Quelques omissions d’importance
Nicolas Sarkozy ne fait aucune mention de plusieurs des réformes proposées par le comité Balladur. Ces omissions ne sont bien entendu pas accidentelles et visent souvent à détourner l’attention publique de certaines questions.
La coïncidence du second tour des élections présidentielles avec le premier tour des élections législatives n’est pas mentionnée dans la lettre du président. Le comité souhaitait par cette procédure limiter les risques de cohabitation, mais il n’est pas certain que les conséquences auraient été effectivement conformes à ces intentions.
Nicolas Sarkozy ne parle pas non plus du temps de parole du président, que le comité proposait de comptabiliser avec celui du gouvernement. Les raisons de cette omission-là sont très facilement compréhensibles.

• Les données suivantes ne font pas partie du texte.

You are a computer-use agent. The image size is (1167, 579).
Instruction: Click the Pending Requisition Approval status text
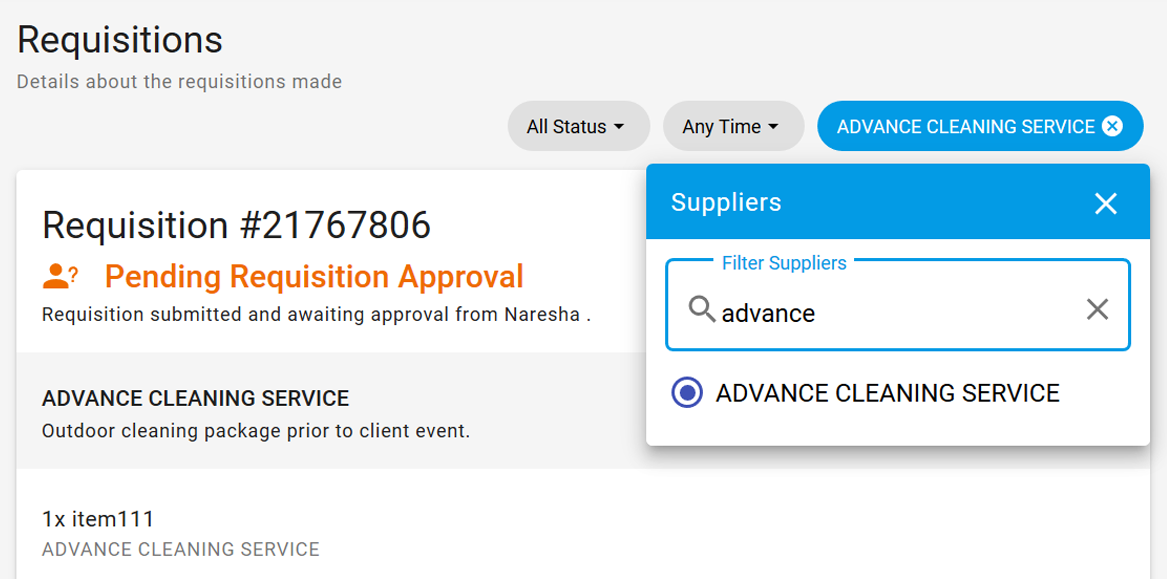click(313, 276)
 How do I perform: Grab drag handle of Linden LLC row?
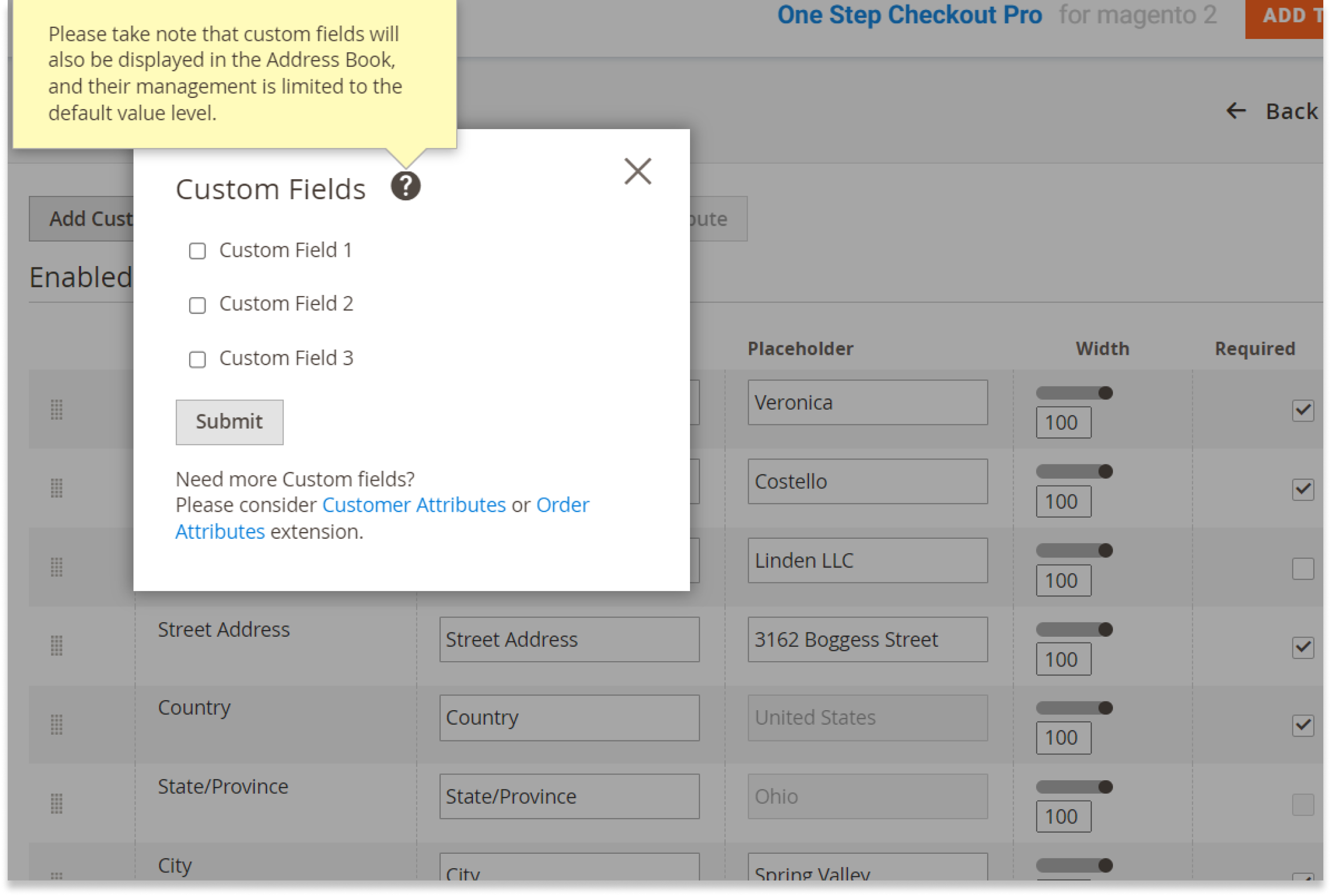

En 2005, une réforme constitutionnelle imposait que tout élargissement à venir de l’Union européenne soit soumis au peuple français dans un référendum. Il s’agissait bien entendu de désamorcer les craintes suscitées par une adhésion éventuelle de la Turquie. Le comité Balladur propose que l’élargissement puisse être également validé par le Congrès. Nicolas Sarkozy ne fait aucune référence à cette suggestion. Il est possible que, dans ce cas précis, l’omission soit due au fait qu’il compte effectivement appliquer cette réforme. Selon toute probabilité, les citoyens français n’auront pas l’occasion de s’exprimer sur le nouveau traité constitutionnel européen. Leur retirer par ailleurs leur droit de véto sur l’entrée de la Turquie dans l’Union européenne heurtera une partie importante de l’électorat - notamment de droite - et Nicolas Sarkozy ne souhaite sans doute pas aborder la question avant d’y être obligé.

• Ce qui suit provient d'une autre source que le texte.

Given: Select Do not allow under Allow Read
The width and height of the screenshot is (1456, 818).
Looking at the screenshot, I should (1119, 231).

Enfin, la lettre de Nicolas Sarkozy omet totalement le droit d’initiative populaire. Le rapport du comité Balladur lui imposait pourtant des contraintes extrêmement importantes : rassembler les signatures d’un cinquième des parlementaires et d’un dixième de l’électorat. Mais le président de la République ne semble pas vouloir accorder ce droit aux citoyens, ni se justifier de ce refus.
Cette lettre de Nicolas Sarkozy s’adresse bien entendu à l’opinion et non à François Fillon. Il s’agit pour le président de faire connaître ses intentions et de se donner une image de réformateur impartial, sensible notamment à la revalorisation du Parlement. Il faudra attendre le texte que déposera le gouvernement en décembre pour savoir précisément quelle ampleur Nicolas Sarkozy souhaite donner à ces réformes.